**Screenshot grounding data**
--- START ---
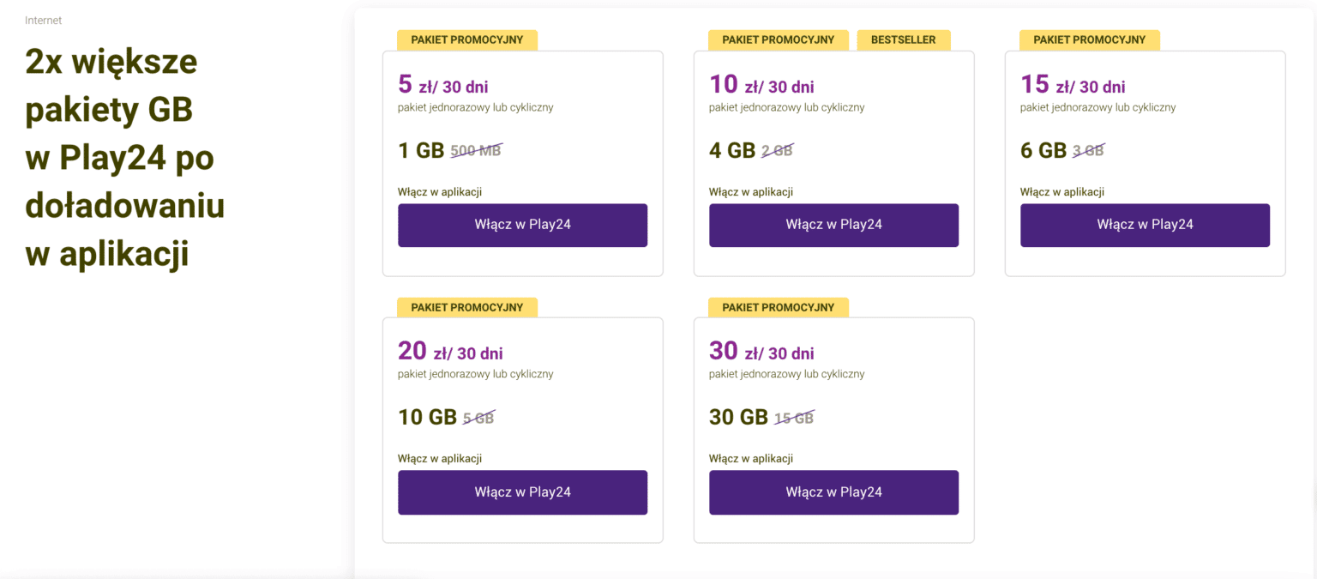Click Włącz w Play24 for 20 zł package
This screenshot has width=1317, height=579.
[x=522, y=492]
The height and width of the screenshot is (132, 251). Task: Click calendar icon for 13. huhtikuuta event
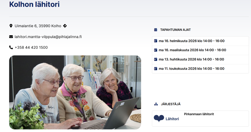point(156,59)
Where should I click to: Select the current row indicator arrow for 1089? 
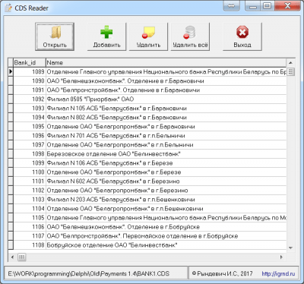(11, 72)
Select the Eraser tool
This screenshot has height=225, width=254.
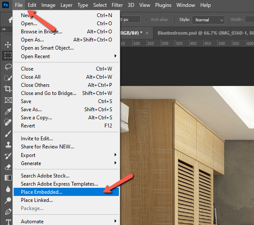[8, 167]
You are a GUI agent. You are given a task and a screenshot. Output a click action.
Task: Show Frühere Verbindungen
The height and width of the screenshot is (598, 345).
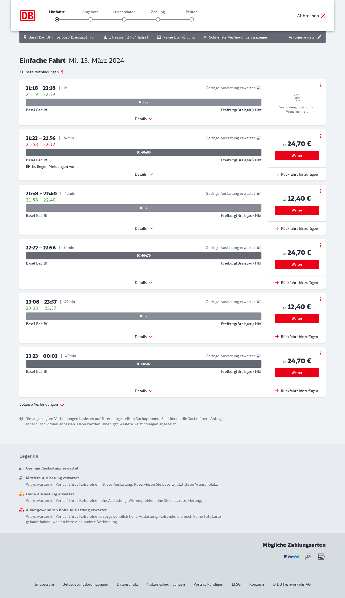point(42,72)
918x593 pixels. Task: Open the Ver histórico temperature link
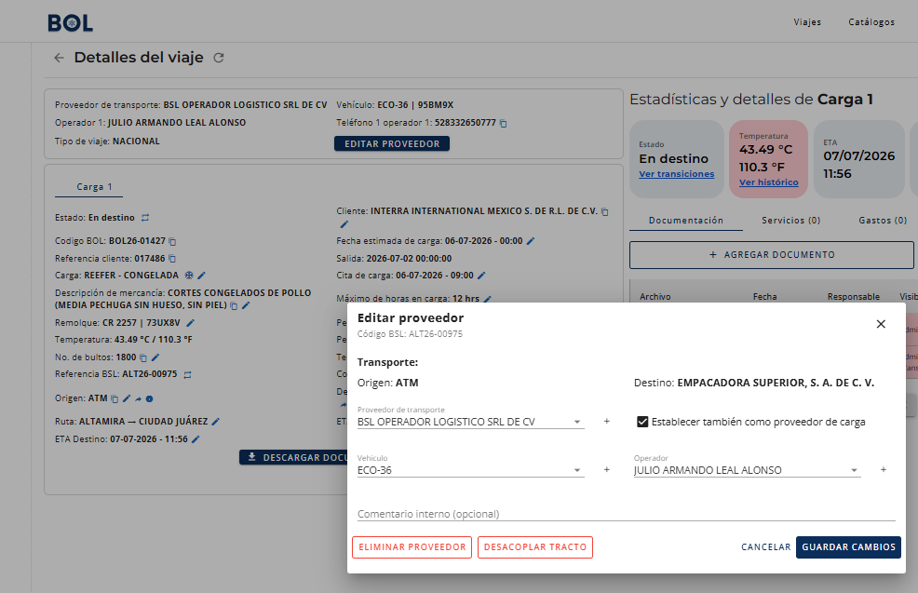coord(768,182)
--- END ---
**Problem to work on**
The copy should hold exactly the lines from the one containing "You are a GUI" through the final line of the records above, both ends included, and no picture.

**Result of this exercise**
You are a GUI agent. You are given a task and a screenshot. Output a click action.
Task: Show Frühere Verbindungen
The height and width of the screenshot is (598, 345).
point(42,72)
918x593 pixels. Task: Open the Ver histórico temperature link
coord(768,182)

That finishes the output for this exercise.